(Beginning of Material for this exercise)

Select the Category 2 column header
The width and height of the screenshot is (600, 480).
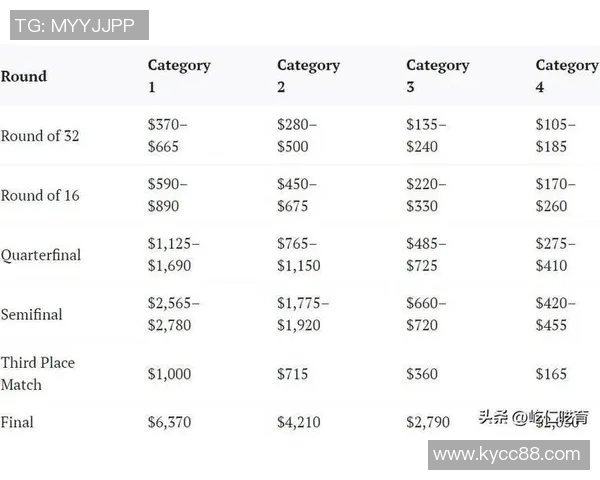[x=308, y=76]
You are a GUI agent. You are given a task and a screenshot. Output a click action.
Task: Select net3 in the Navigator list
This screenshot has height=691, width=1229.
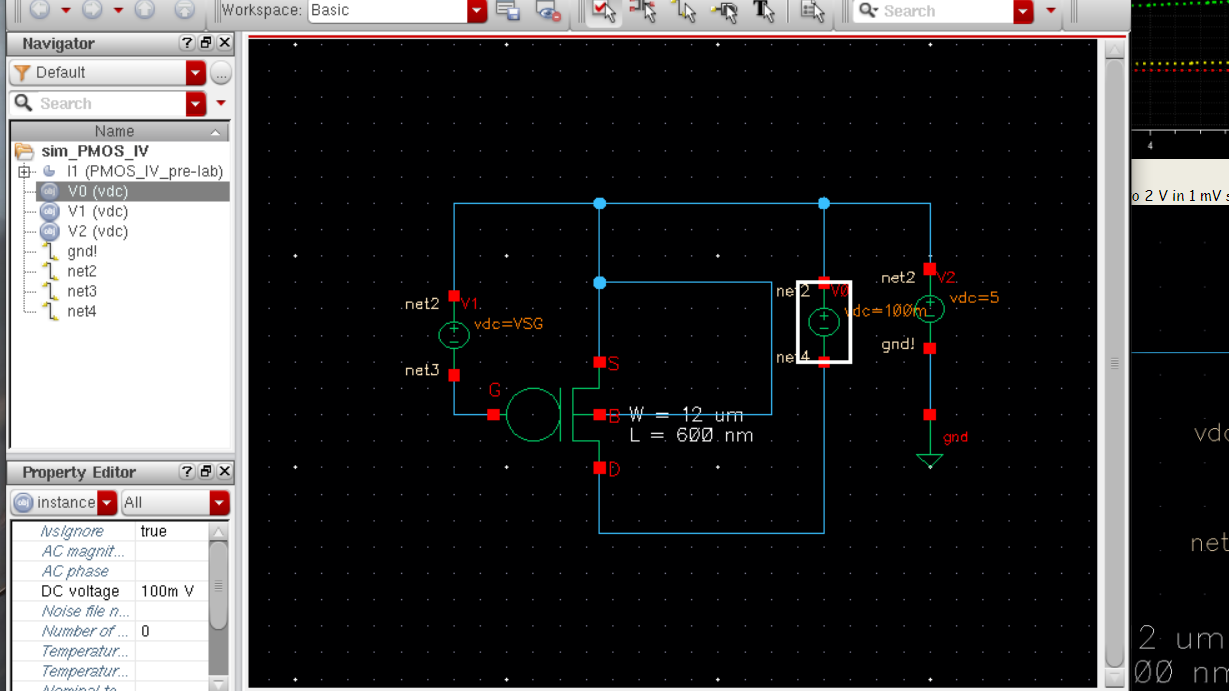click(x=82, y=291)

(End of Material for this exercise)

Each line from the one that holds "Task: Select net3 in the Navigator list" through the final line of the data must be retyped exactly; the pictures must not appear.

Task: Select net3 in the Navigator list
This screenshot has height=691, width=1229.
click(x=82, y=291)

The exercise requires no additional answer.